All combustion systems including those in gas turbines produce pollutants such as oxides of nitrogen (NOx), carbon monoxide (CO), and unburned hydrocarbons (UHC). NOx formation occurs due to the high combustion pressure and temperatures that prevail, resulting in the oxidation of atmospheric nitrogen. The formation of CO and UHC is generally due to poor combustion efficiencies. NOx has been associated with the formation of acid rain and smog, and it has also been associated with the depletion of the ozone layer. CO is a poisonous gas whereas UHC is not only toxic but UHCs also combine with NOx to produce smog. Combustion systems that use hydrocarbon fuels produce carbon dioxide (CO2) and water vapor (H2O) due to the oxidation of carbon and hydrogen. Although CO2 and H2O are considered non-toxic, they are greenhouse gases and have been associated with global warming.

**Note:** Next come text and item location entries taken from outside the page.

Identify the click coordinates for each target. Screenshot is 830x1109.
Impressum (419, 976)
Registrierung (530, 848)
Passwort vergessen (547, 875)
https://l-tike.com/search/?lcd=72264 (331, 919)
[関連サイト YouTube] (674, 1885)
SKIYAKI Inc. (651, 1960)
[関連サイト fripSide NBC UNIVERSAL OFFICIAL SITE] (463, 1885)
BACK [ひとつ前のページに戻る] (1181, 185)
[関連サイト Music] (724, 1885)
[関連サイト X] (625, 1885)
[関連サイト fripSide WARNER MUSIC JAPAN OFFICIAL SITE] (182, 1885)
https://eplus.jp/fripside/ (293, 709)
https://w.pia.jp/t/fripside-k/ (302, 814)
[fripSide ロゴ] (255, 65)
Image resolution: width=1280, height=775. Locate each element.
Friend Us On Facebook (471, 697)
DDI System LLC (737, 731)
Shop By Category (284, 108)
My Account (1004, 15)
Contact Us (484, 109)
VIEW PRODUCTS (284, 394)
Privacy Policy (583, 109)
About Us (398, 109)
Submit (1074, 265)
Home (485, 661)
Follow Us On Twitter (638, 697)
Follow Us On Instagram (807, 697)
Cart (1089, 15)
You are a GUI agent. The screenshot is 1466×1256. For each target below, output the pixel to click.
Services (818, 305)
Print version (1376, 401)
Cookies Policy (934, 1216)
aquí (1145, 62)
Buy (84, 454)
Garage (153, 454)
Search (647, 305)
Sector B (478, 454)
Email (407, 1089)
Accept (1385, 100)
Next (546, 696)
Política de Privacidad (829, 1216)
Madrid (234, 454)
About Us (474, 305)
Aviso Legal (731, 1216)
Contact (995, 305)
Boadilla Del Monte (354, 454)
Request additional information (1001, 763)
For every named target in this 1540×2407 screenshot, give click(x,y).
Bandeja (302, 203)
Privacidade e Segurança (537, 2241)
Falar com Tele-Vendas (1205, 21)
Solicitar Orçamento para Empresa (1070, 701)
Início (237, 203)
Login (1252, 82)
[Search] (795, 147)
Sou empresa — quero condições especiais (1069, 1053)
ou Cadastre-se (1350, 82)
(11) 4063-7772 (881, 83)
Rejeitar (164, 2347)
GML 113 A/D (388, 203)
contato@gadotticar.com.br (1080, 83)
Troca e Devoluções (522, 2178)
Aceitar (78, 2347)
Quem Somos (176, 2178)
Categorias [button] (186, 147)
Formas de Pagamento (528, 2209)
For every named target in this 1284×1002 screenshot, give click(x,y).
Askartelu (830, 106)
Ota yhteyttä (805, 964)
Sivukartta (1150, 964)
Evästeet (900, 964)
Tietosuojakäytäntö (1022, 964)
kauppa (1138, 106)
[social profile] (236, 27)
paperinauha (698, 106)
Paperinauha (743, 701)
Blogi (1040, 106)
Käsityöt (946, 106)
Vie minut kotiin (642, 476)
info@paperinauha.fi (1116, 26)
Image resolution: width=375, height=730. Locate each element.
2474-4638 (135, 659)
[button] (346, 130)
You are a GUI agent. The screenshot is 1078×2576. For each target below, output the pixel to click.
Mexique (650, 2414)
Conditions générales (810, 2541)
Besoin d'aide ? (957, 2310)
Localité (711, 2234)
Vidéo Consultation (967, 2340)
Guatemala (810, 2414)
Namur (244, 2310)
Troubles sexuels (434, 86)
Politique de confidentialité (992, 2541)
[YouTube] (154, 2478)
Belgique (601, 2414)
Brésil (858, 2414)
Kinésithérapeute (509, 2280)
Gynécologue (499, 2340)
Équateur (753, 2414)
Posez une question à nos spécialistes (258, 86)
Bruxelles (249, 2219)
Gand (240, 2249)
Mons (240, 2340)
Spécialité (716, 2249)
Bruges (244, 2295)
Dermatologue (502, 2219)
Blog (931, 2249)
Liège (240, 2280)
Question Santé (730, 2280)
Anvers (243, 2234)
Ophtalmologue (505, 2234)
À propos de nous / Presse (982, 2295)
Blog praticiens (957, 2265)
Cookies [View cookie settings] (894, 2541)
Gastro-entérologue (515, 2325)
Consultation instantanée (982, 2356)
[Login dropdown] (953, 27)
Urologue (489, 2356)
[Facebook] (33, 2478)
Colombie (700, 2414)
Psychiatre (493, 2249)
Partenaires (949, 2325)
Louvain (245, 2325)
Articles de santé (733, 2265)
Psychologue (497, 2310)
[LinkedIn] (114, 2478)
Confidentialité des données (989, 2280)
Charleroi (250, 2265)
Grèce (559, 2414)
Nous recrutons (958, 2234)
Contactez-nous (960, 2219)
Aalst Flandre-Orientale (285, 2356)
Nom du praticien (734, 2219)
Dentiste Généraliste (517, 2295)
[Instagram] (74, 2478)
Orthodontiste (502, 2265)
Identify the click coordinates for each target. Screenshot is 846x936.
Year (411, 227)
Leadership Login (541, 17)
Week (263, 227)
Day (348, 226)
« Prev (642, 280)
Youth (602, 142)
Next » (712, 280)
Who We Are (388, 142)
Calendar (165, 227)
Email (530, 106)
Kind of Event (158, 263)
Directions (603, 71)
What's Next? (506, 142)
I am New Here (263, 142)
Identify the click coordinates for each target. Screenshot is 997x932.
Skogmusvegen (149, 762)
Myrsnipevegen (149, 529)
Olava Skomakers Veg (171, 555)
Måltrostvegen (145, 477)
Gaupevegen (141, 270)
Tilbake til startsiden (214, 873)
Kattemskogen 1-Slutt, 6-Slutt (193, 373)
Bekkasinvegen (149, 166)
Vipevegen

The need to reduce emissions is now of paramount importance in protecting the health and the environment. The last decade has seen a rapid change in regulations for controlling gas turbine emissions. Such regulations have resulted in the development of dry low emission (DLE) combustion systems and, today, many gas turbines operate using such combustors.
Other systems considered include CO2 capture using solvents such as methanol amine (MEA) and storage, therefore preventing these gases from entering the atmosphere. This is often referred to as post-combustion carbon capture and storage and is being actively considered for current gas turbine power plants. Another method involves the removal and capture of CO2 before combustion and is therefore referred to as pre-combustion carbon capture and storage. Here, the fuel, normally natural gas, is converted to CO and H2. Steam (H2O) is added in the presence of a catalyst where the steam is reduced to hydrogen (H2) and oxygen (O2). The CO is now oxidized to CO2, which is then captured and stored. The reduction of H2O and oxidation of CO is often referred to as the water-gas shift reaction and was discovered by the Italian physicist, Felice Fontana, in 1780. The hydrogen (from the fuel and steam) is burnt in the gas turbine to produce power. The third method of carbon capture and storage, known as oxyfuel, involves the burning of fuel in oxygen. Thus the only gaseous emission is CO2, which is captured and stored. The oxygen required for combustion is captured or separated from the air. The above methods of carbon capture and storage are discussed in Andersen et al.3 and in Griffiths et al.4
The use of fuel cells, such as solid oxide fuel cells, in combination with gas turbines, can also be used to capture CO2 by keeping the CO2 stream and the water vapor streams separately. This is achieved by avoiding mixing the cathode and anode exit streams as the anode stream in principle is a mixture of CO2, water vapor and some unused fuel. As stated above, the high thermal efficiencies reduce the amount of required CO2 emissions for removal and storage.
In oil and gas exploration and production, oil and gas wells deplete over time and affect production. The storage of CO2 in these depleted wells not only provides a means of storage but also increases the pressures in these wells, therefore enhancing production. The additional cost of carbon capture and storage can therefore be offset partly by the increased production of oil and gas.